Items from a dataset
□ □ □
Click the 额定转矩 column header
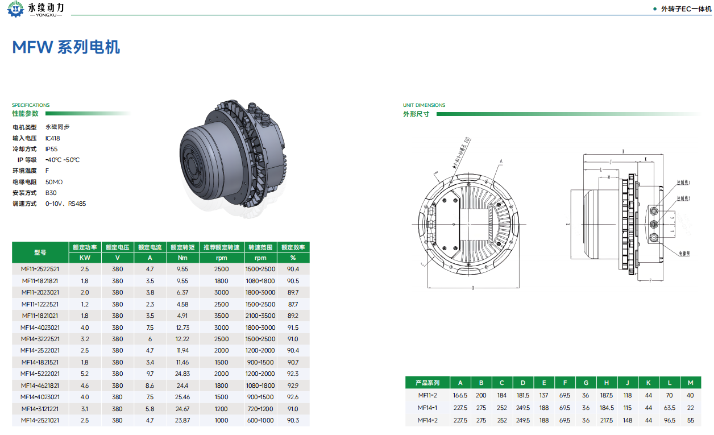The width and height of the screenshot is (714, 435). 182,247
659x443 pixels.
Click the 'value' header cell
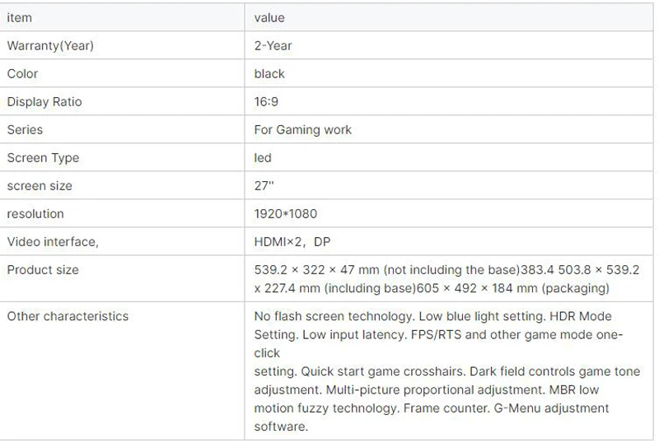pos(269,17)
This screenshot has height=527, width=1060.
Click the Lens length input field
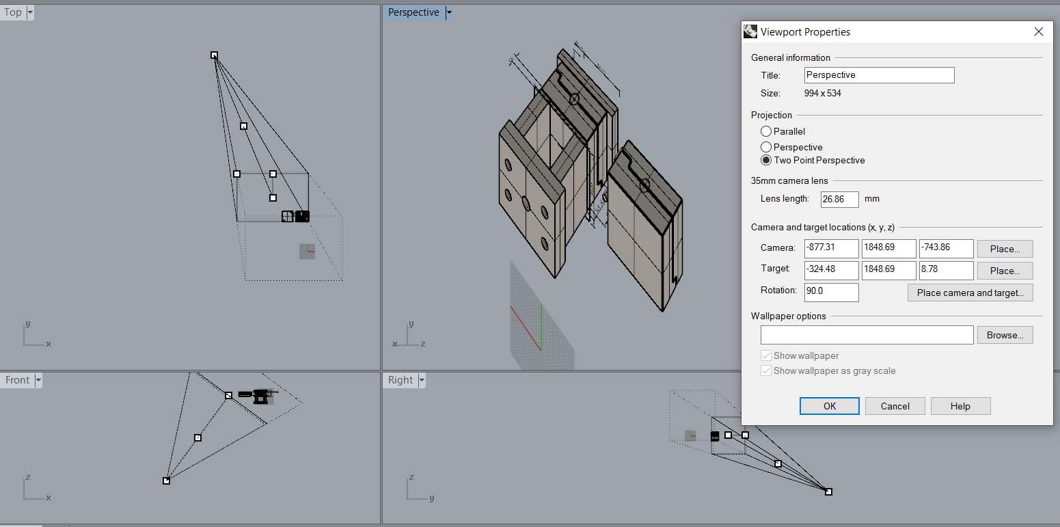click(839, 199)
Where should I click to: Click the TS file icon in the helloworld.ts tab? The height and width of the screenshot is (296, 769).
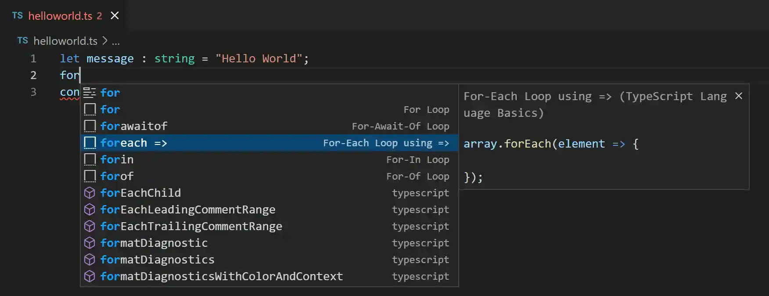(x=17, y=15)
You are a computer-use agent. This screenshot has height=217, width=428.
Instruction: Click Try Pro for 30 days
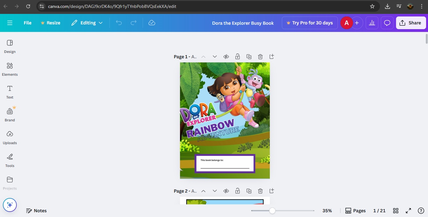[309, 23]
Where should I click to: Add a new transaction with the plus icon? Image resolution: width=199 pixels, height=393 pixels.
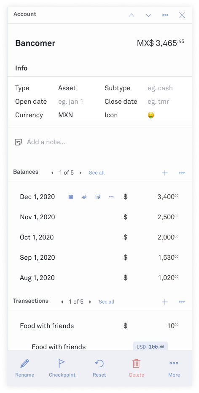tap(165, 302)
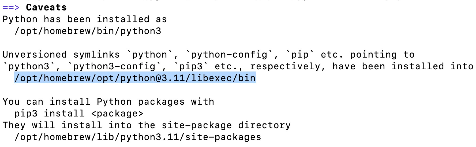Click the `pip3` backtick-quoted text
476x147 pixels.
click(x=191, y=66)
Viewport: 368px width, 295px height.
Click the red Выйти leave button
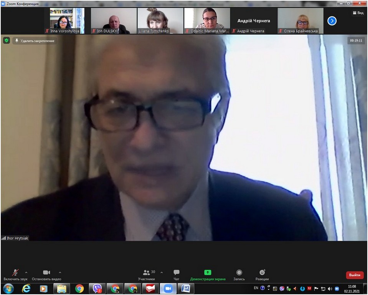pyautogui.click(x=355, y=275)
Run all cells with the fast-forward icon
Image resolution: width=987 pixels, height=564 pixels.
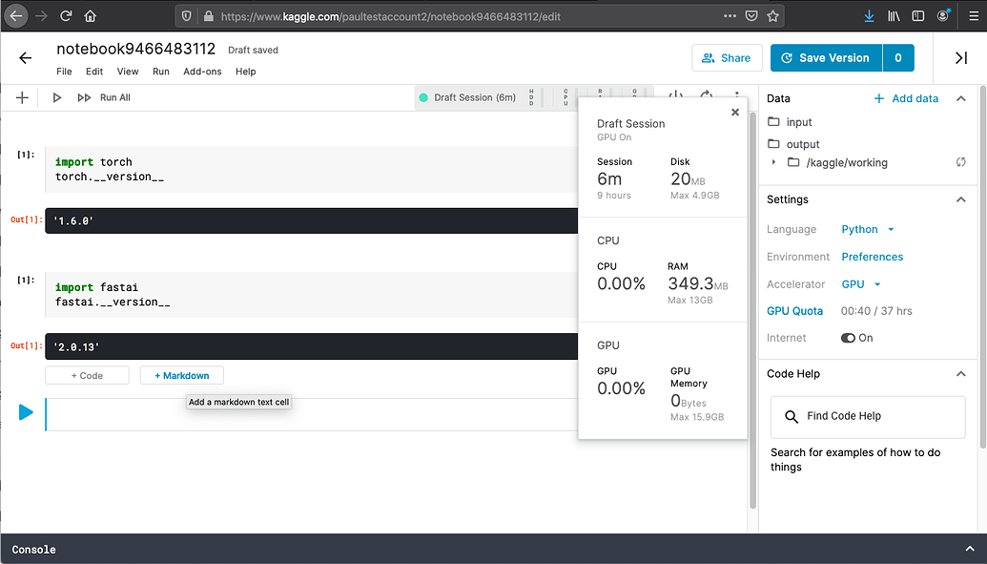tap(83, 96)
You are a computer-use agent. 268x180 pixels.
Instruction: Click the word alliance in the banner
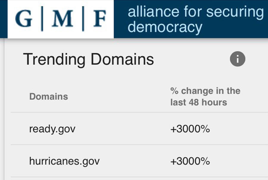click(153, 12)
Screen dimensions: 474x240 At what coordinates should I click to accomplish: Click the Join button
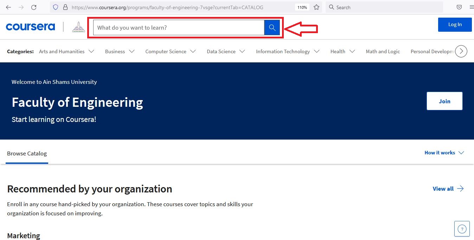(x=444, y=101)
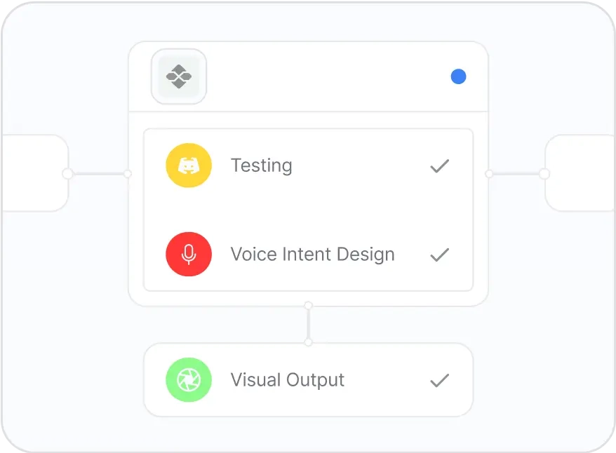Toggle the Visual Output checkmark

point(439,381)
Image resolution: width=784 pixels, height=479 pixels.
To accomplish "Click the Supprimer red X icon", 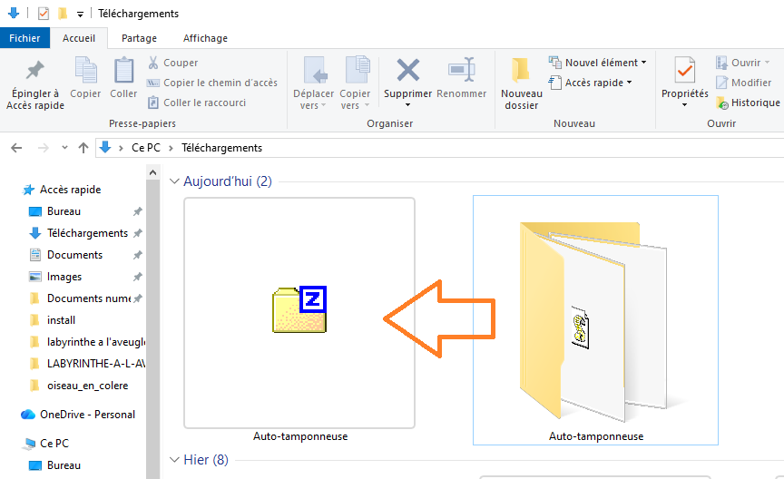I will (407, 71).
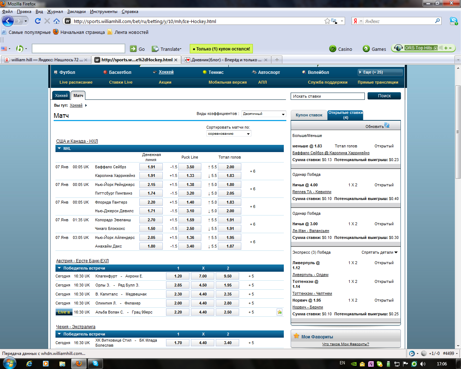Open the Виды коэффициентов odds format dropdown
461x369 pixels.
[264, 114]
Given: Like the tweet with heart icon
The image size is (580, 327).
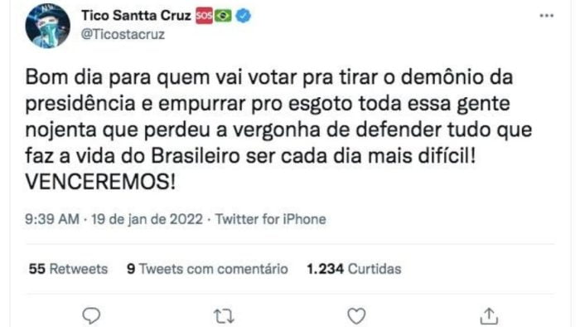Looking at the screenshot, I should click(x=356, y=316).
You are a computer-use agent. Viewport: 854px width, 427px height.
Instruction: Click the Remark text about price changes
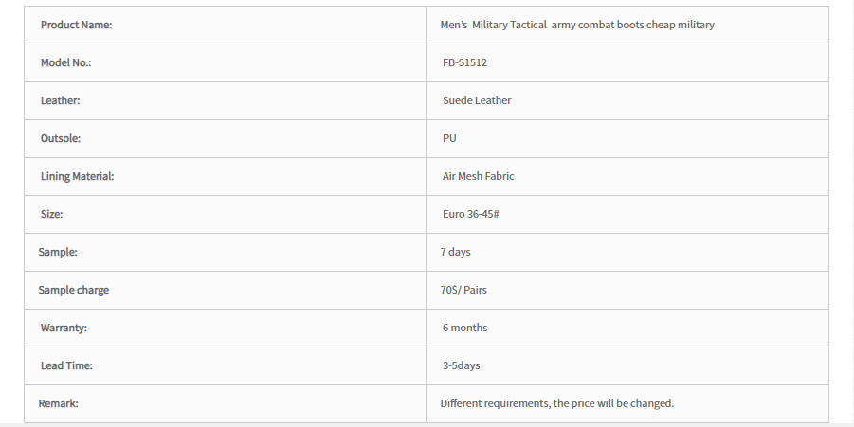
□ □ □
• [WHAT THE TASK ASKS] Please say how many lines in the records above contain the word "This", giving the number alone.

• [THE COMPLETED TASK] 2